[begin PASSAGE SHOWN]
Having received his training in Rennes and the conservatories of Paris, Dalibert has a musical background that is naturally entrenched in the technical aesthetic of classical music. However, experimenting with algorithmic ways of writing and other mathematical concepts such as fractals, Dalibert’s music combines emotion and logic for captivating results. His music has been played on BBC Radio, Radio France and NTS Radio, among others.
FRACTALS (1981), 21’26
Composed at the GMVL from December 1979 to September 1981, this work was commissioned by Fnac.
Fractals are mathematical oddities that, when crossing our path, turn the smallest island into an immensity to be explored.
FRACTALS is a series of short studies, all based on the same sound source. Seeking in the sound and its very logic a proposal upon which a construction is elaborated, each Fractal remains open and is a mere fragment of itself.
FRACTALS, music pieces sculpted in four dimensions, are vast microcosms that can only be inhabited by the mind. Each Fractal can be approached from several angles, far, near, etc. Some can be listened to at different speeds, forwards or backwards.
[end PASSAGE SHOWN]
[begin GIVEN DATA]
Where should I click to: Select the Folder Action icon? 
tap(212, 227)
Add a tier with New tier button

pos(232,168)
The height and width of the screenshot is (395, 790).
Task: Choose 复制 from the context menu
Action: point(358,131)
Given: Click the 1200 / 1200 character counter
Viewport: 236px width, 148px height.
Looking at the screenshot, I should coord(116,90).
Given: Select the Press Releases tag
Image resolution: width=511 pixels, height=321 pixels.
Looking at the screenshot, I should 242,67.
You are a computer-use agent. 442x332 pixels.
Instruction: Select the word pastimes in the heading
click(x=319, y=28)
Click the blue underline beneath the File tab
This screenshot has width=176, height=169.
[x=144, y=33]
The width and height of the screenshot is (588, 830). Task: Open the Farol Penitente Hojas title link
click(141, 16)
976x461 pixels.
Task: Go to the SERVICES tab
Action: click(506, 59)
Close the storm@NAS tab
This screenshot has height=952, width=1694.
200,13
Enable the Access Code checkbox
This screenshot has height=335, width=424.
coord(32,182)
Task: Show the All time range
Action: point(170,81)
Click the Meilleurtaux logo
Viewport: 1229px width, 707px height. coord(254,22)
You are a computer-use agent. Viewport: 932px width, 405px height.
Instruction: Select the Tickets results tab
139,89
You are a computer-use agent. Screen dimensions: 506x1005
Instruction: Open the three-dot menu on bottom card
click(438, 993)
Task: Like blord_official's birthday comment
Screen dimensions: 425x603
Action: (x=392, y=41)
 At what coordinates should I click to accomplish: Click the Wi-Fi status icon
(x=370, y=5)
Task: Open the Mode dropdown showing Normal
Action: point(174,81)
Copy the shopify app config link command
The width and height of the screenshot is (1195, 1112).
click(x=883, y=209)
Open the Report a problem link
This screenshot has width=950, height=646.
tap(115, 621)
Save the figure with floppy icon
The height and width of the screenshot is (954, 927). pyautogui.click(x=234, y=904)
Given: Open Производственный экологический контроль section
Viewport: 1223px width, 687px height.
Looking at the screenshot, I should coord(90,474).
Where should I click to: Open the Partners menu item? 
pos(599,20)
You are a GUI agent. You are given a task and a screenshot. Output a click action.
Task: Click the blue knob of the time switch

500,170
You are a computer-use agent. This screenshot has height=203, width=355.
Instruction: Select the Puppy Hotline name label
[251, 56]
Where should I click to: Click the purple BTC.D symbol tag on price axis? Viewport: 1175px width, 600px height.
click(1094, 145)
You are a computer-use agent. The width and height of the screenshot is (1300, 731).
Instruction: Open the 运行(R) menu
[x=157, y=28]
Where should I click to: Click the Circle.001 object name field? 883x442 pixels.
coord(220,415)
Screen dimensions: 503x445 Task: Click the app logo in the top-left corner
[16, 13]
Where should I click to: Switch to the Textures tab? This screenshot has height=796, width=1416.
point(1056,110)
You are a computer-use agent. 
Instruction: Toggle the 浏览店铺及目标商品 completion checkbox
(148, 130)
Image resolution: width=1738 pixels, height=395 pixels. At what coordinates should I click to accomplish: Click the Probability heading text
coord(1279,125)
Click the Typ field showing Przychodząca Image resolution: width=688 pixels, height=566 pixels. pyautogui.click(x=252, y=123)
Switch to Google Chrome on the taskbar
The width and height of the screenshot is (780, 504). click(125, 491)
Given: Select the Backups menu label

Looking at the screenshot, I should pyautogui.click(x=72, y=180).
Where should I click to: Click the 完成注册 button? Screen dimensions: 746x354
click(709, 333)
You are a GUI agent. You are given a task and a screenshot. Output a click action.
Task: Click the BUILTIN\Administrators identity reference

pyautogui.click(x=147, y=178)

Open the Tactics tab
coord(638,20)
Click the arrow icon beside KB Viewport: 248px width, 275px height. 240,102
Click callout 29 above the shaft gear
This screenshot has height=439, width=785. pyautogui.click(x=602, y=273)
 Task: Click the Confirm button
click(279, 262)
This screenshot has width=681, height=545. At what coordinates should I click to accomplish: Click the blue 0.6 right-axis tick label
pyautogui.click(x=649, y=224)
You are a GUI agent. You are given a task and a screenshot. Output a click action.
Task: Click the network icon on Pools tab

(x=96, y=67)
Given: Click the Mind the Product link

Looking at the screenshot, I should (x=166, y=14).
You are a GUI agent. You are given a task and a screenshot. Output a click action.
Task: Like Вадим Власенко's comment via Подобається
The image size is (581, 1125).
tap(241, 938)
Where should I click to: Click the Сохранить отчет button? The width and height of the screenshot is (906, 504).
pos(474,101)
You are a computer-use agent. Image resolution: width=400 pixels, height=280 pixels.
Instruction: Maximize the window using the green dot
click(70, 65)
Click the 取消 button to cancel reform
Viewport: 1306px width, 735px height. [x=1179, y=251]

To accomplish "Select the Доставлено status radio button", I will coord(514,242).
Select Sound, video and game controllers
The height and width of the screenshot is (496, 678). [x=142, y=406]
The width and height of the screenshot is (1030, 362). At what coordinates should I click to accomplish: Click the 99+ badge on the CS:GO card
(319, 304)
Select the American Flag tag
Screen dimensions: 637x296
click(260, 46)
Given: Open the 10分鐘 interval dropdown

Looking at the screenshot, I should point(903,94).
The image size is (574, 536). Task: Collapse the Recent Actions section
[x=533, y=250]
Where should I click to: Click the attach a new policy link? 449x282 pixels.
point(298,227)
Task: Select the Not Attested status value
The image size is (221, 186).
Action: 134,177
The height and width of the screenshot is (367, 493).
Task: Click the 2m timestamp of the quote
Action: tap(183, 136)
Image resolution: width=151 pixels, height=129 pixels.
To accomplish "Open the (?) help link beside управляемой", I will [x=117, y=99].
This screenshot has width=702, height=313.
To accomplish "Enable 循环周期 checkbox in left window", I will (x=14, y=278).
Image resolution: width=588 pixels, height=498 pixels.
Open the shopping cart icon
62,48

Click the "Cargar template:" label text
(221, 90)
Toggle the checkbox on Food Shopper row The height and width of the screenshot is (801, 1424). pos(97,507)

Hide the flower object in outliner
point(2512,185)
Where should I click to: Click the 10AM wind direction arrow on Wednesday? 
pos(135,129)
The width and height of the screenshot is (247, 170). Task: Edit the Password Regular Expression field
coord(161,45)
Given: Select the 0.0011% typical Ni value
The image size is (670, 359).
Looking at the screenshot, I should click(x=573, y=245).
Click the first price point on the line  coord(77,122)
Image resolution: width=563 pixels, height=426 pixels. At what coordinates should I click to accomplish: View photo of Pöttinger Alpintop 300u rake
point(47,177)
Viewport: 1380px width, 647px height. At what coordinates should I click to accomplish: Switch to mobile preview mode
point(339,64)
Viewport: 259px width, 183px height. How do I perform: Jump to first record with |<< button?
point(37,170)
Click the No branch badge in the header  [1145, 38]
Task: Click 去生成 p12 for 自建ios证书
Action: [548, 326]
[end GIVEN DATA]
__STATED EXERCISE A__
In the passage on Dalibert's FRACTALS, who commissioned the work?
__STATED EXERCISE B__
Write the next few sentences of the passage about Dalibert's FRACTALS, picking up right after its last sentence.

__TASK ANSWER A__
Fnac

__TASK ANSWER B__
FRACTALS: amorphous and endless music pieces whose centre is everywhere and circumference nowhere.
FRACTALS are available in stereo (34'32), in 8 tracks for concerts, and as "spare parts" (separate mixing tracks open to new combinations).
Brain Fever (2017), 18'00
Wherever you may be in the forest of South India, the Brain Fever bird, together with the Seven Sisters, literally gets into your head. Whether it be early morning, daytime, or nighttime, amidst the stridulations of insects, its song utterly reflects Indian life: sonorous, noisy, insistent, dense, overcrowded, mobile, swarming, frantic, overheated, deprived of rest and sleep.
Brain Fever echoes sonic images caught in the Aurovillian forest, near Pondicherry, and rich fragments of improvisations made in Lyon on analog sound synthesis or feedback devices, the kind I used to do in the first GMVL studios.
Brain Fever is dedicated to Sofia Jannok, a musician and sàmi singer.